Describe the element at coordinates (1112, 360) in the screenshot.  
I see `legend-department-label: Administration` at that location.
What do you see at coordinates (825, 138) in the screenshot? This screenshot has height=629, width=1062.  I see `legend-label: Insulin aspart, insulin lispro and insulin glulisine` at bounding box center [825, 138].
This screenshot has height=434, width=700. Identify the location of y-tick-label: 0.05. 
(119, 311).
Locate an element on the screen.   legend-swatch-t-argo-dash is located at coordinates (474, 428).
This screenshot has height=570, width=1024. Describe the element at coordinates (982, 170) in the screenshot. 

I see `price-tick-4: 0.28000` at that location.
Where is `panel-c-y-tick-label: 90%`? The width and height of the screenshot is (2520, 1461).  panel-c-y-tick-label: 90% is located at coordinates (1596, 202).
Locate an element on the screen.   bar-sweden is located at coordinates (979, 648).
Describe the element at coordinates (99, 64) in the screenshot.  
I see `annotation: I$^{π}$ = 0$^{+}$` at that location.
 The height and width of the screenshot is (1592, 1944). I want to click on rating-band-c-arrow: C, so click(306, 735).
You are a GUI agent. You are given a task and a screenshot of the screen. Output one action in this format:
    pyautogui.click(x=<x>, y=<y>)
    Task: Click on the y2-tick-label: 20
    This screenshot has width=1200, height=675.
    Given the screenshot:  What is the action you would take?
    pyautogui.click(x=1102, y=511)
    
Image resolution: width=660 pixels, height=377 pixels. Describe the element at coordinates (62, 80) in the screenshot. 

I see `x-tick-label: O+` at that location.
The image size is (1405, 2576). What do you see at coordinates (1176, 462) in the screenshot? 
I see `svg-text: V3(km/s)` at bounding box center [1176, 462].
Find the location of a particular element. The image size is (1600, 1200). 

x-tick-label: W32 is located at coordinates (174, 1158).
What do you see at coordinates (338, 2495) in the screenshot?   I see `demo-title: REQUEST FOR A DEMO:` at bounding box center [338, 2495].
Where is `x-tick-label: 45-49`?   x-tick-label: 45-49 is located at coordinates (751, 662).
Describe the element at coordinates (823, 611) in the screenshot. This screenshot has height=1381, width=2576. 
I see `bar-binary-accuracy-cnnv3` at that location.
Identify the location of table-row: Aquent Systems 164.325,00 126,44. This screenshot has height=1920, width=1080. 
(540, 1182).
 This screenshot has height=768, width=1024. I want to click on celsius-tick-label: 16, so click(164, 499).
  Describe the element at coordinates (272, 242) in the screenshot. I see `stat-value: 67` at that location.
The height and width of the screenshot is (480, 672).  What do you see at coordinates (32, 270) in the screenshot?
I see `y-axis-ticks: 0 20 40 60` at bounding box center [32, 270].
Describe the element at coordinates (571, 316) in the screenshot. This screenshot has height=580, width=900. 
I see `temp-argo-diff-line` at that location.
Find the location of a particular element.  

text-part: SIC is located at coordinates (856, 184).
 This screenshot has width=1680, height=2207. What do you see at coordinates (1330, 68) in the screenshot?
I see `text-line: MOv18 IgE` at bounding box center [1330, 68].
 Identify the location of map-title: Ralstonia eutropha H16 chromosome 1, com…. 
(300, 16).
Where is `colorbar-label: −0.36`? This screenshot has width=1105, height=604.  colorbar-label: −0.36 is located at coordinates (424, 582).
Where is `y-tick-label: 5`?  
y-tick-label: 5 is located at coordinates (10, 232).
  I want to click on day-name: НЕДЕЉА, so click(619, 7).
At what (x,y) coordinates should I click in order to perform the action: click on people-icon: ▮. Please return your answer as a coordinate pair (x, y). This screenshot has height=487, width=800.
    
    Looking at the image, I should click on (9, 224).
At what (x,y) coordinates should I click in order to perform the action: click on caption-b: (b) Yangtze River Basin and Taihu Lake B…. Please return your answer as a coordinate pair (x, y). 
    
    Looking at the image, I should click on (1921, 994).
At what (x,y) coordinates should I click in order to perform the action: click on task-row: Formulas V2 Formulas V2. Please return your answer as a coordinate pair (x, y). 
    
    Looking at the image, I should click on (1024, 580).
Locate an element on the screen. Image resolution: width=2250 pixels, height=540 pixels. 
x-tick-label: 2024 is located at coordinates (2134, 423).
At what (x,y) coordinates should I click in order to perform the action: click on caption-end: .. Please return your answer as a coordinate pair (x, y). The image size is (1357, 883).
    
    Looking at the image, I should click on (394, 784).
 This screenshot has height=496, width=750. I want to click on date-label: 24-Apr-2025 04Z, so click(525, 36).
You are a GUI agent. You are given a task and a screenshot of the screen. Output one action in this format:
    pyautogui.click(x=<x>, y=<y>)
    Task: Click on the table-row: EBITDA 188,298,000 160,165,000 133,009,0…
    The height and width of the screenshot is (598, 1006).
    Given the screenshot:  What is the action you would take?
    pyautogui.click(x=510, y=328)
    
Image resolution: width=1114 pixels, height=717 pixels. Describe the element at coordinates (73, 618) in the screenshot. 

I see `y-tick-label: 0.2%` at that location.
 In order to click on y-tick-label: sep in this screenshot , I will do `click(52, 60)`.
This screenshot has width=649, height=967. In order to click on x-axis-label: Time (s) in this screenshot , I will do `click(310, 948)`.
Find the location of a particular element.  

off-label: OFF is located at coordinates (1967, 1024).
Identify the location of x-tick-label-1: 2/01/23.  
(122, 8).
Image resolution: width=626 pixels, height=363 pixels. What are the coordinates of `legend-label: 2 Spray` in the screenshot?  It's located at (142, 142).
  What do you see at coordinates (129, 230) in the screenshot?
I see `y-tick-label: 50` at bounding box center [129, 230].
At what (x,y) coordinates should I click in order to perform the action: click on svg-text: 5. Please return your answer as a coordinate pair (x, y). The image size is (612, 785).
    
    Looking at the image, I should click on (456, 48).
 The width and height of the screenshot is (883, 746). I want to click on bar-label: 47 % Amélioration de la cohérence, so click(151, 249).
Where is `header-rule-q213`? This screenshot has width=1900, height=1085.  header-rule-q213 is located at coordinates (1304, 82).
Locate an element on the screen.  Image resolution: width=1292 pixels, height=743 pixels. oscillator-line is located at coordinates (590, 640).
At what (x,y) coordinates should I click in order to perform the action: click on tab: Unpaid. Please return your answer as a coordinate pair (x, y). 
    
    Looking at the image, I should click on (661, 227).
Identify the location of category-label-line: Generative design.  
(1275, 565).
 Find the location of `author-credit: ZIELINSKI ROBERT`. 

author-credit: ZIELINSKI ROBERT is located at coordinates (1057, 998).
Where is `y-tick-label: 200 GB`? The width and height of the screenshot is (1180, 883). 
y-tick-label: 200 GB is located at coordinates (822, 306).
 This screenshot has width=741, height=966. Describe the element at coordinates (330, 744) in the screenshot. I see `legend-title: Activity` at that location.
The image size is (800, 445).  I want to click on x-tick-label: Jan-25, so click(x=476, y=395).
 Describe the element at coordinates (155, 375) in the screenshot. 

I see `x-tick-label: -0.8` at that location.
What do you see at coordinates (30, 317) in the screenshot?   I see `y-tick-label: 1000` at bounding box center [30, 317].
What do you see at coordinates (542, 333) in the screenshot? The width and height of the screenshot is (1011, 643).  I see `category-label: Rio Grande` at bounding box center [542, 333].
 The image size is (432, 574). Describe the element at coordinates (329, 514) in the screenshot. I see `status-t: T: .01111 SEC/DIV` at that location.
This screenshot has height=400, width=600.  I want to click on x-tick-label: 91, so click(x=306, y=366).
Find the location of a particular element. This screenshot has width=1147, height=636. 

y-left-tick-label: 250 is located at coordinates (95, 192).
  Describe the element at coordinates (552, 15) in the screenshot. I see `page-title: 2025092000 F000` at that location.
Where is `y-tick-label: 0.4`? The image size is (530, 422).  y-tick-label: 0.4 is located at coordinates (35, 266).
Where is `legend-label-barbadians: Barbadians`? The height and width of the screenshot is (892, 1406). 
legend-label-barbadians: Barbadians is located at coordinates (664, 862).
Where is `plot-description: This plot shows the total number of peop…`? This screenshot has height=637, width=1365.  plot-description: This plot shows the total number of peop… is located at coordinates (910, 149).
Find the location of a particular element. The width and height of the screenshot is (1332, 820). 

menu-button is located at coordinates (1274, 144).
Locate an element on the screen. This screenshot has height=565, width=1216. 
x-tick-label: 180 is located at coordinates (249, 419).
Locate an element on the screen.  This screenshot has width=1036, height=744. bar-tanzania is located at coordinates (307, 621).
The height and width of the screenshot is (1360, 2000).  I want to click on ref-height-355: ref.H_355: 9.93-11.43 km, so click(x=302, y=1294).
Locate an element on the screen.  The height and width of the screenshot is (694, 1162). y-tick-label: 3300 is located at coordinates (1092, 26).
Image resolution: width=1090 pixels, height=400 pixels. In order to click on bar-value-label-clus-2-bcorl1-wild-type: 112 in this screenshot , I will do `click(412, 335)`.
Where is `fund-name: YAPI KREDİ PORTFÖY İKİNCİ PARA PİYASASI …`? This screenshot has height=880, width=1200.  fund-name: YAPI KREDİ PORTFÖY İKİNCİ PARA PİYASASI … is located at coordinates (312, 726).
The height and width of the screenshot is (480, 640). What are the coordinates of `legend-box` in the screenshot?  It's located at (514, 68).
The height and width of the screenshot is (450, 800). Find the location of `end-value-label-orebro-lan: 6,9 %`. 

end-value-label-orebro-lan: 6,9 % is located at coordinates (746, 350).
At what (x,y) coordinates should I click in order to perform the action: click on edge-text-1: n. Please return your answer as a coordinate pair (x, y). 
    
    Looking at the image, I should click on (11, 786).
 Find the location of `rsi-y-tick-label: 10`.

Directions. Copy the records above word for word, starting with the line that contains "is (612, 785)." and going on through the line that contains "Looking at the image, I should click on (456, 48).".

Result.
At what (x,y) coordinates should I click in order to perform the action: click on svg-text: 5. Please return your answer as a coordinate pair (x, y). The image size is (612, 785).
    
    Looking at the image, I should click on (456, 48).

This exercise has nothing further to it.